In this Help Net Security interview, Patrick Harding, Chief Architect at Ping Identity, discusses the growing threat of deepfake-related fraud and its impact on financial security. He also discusses overlooked vulnerabilities in digital banking and offers advice for organizations to protect themselves from fraud in the coming years.
Deepfake-related fraud is projected to grow at an alarming rate. How do you see this trend shaping the future of financial fraud?
A staggering 92% of companies have experienced financial loss due to deepfakes in this past year alone. Whether it’s bad actors manipulating audio to get individuals to share financial information, or a deepfake video impersonating company leadership to transfer or receive large sums of money, deepfakes have massively upped the stakes of financial fraud.
AI technology continues to become more sophisticated, so organizations’ understanding of their systems’ vulnerabilities, awareness of these threats, and technology in place to combat them need to be taken extremely seriously. This is why a zero trust architecture is going to be crucial in curbing future financial fraud, ensuring that every user entering a system is authenticated and proper education is in place so that employees don’t fall victim to scams like phishing or impersonation.
What are the most overlooked vulnerabilities in digital banking systems that cybercriminals are exploiting?
Digital banking has presented a myriad of new challenges when it comes to securing users’ experiences. The most glaring is the fact that digital and online banking lack face-to-face verification, allowing cybercriminals to pose as customers and takeover accounts with banks being none the wiser. Additionally, digital banking has made it easier for customers to access their banking from their mobile devices. Oftentimes users access their accounts on mobile in various locations that might not be connected to a secure network, which can open the door for bad actors to move through a network and gain access to critical data.
Another often overlooked aspect of digital banking systems that can be exploited is banks’ usage of third parties and reliance on APIs. While connecting with third-party services and partners can enable customers to get more out of their banking experiences, it makes banks vulnerable as those providers may not have the same security standards or are not properly secured against emerging technologies like AI. If those third parties are hacked, so too can that bank and its users.
What message would you like to share with professionals who feel overwhelmed by the fraud landscape?
The rapid advancement of deepfake and AI technology can be daunting, but just as cybercriminals are becoming more sophisticated, so is the right security technology to combat those threats. It’s easy to get overwhelmed by all the ways a system can be hacked or an identity can be stolen, but instead of being paralyzed by those ideas, organizations can take action to ensure they have the proper infrastructure in place before those issues even crop up.

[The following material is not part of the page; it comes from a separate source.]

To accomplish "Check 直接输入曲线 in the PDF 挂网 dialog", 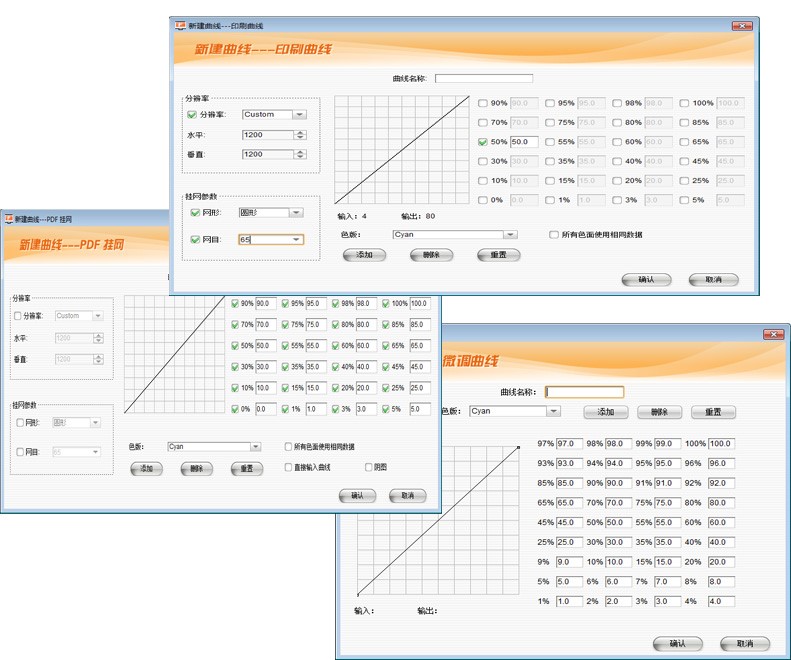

From an organizational perspective, leaders can always lean on external partners to provide guidance on deploying verifiable credentials, biometric systems, and layered intelligence to build a resilient zero trust architecture, tailored to the specific needs of their business.
For individual professionals who are overwhelmed, I recommend that they follow a similar “trust nothing, verify everything” philosophy and remain vigilant in order to avoid falling victim to threats like phishing and social engineering.
Additionally, banks are actively adding “education and warning information” to their digital interactions. This includes warnings in SMS messages reminding users that the bank would never ask for a one-time password to be shared over the phone, or warning customers that a payment may be due to a scam. To make the fraud landscape less overwhelming, it’s critical consumers pay attention to the warnings.
If you could give financial organizations just one piece of advice to reduce their fraud risk in 2025, what would it be?
My advice to financial organizations would be to prioritize identity verification. As I previously highlighted, financial fraud is often an identity problem leading not only to financial losses but also to brand trust and reputation losses. By implementing high-quality digital identity verification tools, an organization can protect itself and its customers while delivering a smooth customer experience that ensures users feel both happy and protected. These tools can be in the form of one-time passcodes, verification of ID documents, authentication via biometrics, and geolocation to verify users’ locations when logging into their account.
Identity permeates the entire banking lifecycle, from account opening to wire transfers to cashing checks and applying for loans. The best thing a financial organization can do is make sure its identity verification infrastructure is robust to make those processes both smooth and safe.
What role will regulations and policy updates play in combating fraud over the next few years?
Regulations and policies certainly play a strong role in ensuring banks’ security frameworks are held to high standards and customer data is protected. For example, the Consumer Financial Protection Bureau (CFPB) recently created a new rule – the Personal Financial Data Rights Rule – which will grant consumers greater control over their financial data in open banking. Policies like this will help usher in a safer and more secure financial future for all.
As AI adoption continues to evolve, it’s very likely we’ll see strong regulation arise to ensure that organizations are properly equipped to combat threats and can confidently promise customers that their confidential financial data remains secure.